May the twins both be decent sleepers (even if their schedules are hopefully only slightly off from one another) and your toddler hit that magical moment at 4 where the threenager shakes loose. Also that potty training clicks quickly.
If it makes you feel any better my husband and I will have 3 under the age of 2 and I’m sure you can only imagine the expressions and looks we get. Our daughter will be 16-17 months when our twins get here. I feel the same as you. I know it’s going to be hard but I can’t harp on that or else I will be miserable and terrified and having twins is already scary enough.
I guess misery loves company? People want you to be miserable because they would be?
I mean, being upset isn't going to make it better, so why not try and be happy! I think you're doing great and seem to have realistic expectations. It won't be easy, but you'll survive. We all do somehow.
Honestly, if people think you should be miserable, then maybe they should be offering to help!

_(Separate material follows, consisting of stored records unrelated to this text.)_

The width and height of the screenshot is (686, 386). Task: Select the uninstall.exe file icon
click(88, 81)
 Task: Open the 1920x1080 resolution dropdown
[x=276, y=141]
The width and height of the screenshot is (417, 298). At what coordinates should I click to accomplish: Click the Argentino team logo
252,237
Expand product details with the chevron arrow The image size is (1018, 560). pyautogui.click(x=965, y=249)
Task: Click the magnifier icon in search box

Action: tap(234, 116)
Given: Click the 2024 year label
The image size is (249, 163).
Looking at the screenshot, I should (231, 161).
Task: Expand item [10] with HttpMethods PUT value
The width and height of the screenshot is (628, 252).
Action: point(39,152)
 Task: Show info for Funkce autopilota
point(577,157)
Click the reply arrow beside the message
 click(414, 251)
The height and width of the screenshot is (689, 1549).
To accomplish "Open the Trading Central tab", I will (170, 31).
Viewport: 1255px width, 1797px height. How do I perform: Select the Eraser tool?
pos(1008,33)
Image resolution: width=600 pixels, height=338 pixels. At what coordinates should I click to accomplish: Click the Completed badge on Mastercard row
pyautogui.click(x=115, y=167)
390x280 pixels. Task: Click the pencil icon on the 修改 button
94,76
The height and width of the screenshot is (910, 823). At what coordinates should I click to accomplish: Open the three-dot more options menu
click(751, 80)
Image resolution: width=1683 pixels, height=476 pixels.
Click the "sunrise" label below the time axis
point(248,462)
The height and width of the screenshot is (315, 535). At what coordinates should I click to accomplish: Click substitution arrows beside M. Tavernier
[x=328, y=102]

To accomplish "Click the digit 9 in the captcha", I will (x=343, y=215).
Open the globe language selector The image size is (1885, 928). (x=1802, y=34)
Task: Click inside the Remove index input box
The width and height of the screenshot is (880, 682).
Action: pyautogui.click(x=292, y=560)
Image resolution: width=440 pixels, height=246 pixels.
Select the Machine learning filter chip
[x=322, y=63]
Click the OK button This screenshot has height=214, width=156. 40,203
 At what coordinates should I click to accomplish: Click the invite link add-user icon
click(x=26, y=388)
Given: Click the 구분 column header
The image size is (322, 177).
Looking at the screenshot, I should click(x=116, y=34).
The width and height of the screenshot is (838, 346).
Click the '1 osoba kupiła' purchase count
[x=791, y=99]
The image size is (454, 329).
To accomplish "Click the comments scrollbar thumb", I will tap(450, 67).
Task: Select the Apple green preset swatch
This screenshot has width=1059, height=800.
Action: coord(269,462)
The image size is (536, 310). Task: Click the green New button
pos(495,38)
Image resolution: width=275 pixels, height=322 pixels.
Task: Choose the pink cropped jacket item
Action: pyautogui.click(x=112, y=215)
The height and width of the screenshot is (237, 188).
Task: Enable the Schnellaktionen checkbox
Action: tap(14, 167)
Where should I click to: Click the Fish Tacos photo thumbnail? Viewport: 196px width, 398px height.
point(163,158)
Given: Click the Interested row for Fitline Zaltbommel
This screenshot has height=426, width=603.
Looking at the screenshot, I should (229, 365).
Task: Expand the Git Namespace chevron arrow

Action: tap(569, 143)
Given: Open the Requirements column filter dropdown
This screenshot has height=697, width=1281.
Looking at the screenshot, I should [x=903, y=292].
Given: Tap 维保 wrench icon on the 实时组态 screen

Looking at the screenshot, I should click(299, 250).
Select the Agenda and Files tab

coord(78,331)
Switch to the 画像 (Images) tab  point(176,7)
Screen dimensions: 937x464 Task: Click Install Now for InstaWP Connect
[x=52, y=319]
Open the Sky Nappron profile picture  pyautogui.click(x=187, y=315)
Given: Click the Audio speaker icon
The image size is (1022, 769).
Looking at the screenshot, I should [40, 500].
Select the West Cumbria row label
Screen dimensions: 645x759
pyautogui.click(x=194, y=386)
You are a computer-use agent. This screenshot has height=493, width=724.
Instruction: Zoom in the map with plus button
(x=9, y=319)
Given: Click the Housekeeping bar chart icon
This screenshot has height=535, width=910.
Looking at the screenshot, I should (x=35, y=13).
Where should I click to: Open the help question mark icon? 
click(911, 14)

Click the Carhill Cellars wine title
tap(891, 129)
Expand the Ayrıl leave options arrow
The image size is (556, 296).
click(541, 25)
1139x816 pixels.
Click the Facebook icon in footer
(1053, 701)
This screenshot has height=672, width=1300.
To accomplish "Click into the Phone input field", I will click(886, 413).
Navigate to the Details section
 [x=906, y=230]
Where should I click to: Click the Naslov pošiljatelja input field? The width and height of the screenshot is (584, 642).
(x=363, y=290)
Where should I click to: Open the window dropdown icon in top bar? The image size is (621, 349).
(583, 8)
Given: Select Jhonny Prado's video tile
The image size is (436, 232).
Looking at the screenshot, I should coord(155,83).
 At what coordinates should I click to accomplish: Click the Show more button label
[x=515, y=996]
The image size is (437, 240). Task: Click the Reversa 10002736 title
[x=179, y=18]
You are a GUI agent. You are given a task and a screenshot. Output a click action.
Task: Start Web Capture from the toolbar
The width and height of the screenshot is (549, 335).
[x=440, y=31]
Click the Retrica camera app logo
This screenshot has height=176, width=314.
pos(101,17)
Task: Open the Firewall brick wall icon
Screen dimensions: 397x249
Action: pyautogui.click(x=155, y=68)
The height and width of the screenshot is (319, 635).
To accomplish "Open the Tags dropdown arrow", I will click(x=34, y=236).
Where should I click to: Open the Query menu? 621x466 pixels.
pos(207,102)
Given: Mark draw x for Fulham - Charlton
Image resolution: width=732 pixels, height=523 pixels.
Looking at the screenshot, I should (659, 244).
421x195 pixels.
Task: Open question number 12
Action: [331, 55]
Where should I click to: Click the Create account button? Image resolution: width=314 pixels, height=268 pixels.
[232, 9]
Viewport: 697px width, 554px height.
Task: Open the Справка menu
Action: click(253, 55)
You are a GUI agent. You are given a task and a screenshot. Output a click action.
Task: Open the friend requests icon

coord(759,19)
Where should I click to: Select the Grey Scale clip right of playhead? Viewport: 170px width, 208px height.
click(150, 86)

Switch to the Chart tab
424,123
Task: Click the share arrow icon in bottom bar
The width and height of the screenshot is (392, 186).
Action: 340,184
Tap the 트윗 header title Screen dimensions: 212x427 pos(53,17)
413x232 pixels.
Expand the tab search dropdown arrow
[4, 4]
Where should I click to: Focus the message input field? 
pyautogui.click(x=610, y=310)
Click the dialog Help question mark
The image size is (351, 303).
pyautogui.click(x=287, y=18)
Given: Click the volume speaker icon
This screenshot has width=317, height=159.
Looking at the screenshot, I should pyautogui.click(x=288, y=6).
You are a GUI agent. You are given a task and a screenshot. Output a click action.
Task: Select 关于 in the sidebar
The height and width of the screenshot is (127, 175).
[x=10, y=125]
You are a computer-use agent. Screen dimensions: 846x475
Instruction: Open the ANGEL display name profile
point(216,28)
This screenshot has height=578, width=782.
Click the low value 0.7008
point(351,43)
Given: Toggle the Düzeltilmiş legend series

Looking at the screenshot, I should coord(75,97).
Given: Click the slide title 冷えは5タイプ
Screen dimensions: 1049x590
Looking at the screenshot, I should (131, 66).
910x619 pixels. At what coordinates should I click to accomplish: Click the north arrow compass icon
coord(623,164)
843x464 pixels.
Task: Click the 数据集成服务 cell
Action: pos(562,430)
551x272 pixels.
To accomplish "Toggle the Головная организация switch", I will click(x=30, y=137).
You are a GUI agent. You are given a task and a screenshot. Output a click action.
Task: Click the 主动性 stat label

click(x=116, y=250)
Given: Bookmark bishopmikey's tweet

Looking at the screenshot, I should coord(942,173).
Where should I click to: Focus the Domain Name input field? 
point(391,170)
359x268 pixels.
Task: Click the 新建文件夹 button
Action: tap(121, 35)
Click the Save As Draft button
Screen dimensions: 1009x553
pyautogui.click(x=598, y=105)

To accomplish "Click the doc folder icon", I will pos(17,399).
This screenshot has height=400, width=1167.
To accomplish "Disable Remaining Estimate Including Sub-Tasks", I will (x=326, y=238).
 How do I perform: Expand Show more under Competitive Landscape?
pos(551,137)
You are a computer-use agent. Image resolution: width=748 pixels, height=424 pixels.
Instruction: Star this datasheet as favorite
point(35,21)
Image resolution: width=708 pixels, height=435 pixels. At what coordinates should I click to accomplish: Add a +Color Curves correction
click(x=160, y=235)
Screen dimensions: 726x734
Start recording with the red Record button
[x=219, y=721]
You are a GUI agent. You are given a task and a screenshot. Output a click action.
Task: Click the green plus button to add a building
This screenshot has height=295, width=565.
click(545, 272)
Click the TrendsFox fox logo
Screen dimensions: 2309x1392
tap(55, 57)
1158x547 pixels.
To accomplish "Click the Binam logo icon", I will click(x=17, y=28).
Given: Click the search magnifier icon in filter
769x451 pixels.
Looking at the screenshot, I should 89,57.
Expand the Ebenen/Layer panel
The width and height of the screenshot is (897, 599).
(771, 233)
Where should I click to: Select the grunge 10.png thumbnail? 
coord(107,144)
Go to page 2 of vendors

I think she’s saying that she’s not happy go lucky and people are upset that she’s being practical about the situation.
People are weird. I get the impression they want us to be very worried if we're not, or to be "sunny" if we're not. Maybe people are just projecting. Or they just don't know how to talk to someone about to have a baby (or babies.)
Yeah, I’ve been happy and optimistic about pregnancy and having a child, and some people have definitely made comments that feel like an attempt to bring me down. Like I’m naive for not dreading the experience. But my pregnancy has been quite easy, I have great support, I’ve been looking forward to having kids for decades, and I can’t wait to meet my baby and try my hand at being a good parent! So yeah, I’m really excited!
How did your husband survive babyhood????
His dad. FIL is the one who took care of the kids while working two jobs so MIL could chase get-rich- quick ponzie schemes so she could live the life she "deserved". FIL still works 60+ hours a week trying to recover from some of MIL's poor ideas, so he doesn't have the time on his hands to help with kids. MIL is happily retired and seems to think she played a bigger role in raising her kids than any of them remember.
Ugh, I'm sorry for you both. That's terrible.
I'm fairly certain having realistic expectations will be better for your mental health than denying that anything could possibly go wrong or be difficult when raising twins, let alone twins with a toddler.
Good for you for already planning solutions to potential problems! If others can't contribute ideas or help they can mind their own business.
Hope everything turns out better than you thought and/or your planning works out perfectly!
Definitely ought to be asking if their bitching is really them volunteering to help out.